Identifying chemical compounds found in the atmosphere is challenging and tedious, currently relying on mass spectrometry measurements. A new perspective paper now discusses what promise machine learning holds to accelerate and improve the accuracy of ongoing studies to map new atmospheric compounds. Such compounds are worth studying as they contribute to atmospheric particle formation, directly impacting climate and air quality.

How machine learning can support atmospheric compound discovery – Technology Org

Illustration by Hilda Sandström

CEST researchers Hilda Sandström and Patrick Rinke, along with collaborators from Aalto University, the University of Helsinki and Tampere University, conducted a comprehensive review of the current state of data-driven compound identification in atmospheric mass spectrometry. This perspective article outlines crucial steps required from the atmospheric chemistry community to implement the identification of compounds using modern smart algorithms.

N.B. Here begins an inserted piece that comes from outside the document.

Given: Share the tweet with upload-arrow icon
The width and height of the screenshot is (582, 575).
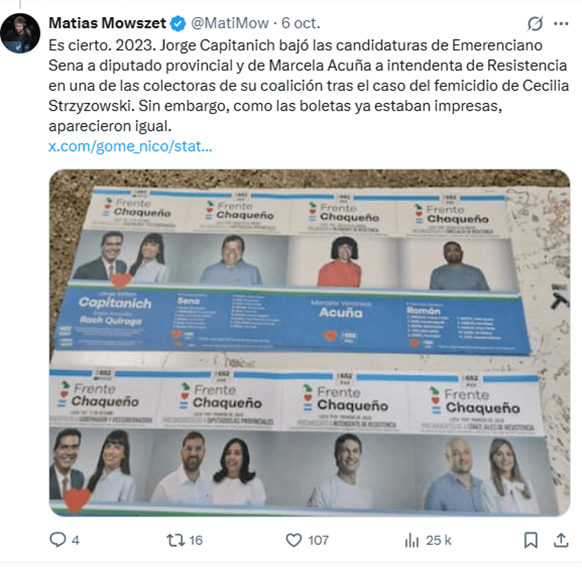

Despite the acknowledged complexity and sheer number of potential atmospheric organic compounds, detailed knowledge of their reaction mechanisms, intermediates, and products is lacking. Efforts to gain new fundamental knowledge about these atmospheric processes persist, primarily relying on mass spectrometry. However, existing experimental data libraries and manual identification methods struggle to cope with the shear number, large variability and complexity inherent in atmospheric compounds and processes.

While smart compound identification algorithms have demonstrated state-of-the-art performance in other chemical disciplines, their implementation in atmospheric chemistry has been hindered by the scarcity of training data from such atmospheric mass spectrometry studies. The researchers have provided examples of how these machine learning-based compound identification tools could be effectively utilized in conjunction with soft ionization techniques commonly employed in atmospheric mass spectrometry.

Establishing automated and improved identification methods for atmospheric compounds is pivotal to advance our basic understanding of atmospheric chemistry. Crucially, the paper proposes an action plan to create an infrastructure for development of data-driven compound identification in atmospheric mass spectrometry. Following this initial review, Sandström and collaborators now aim to initiate the development and testing of these future intelligent identification methods to help identify atmospheric compounds.

Source: Aalto University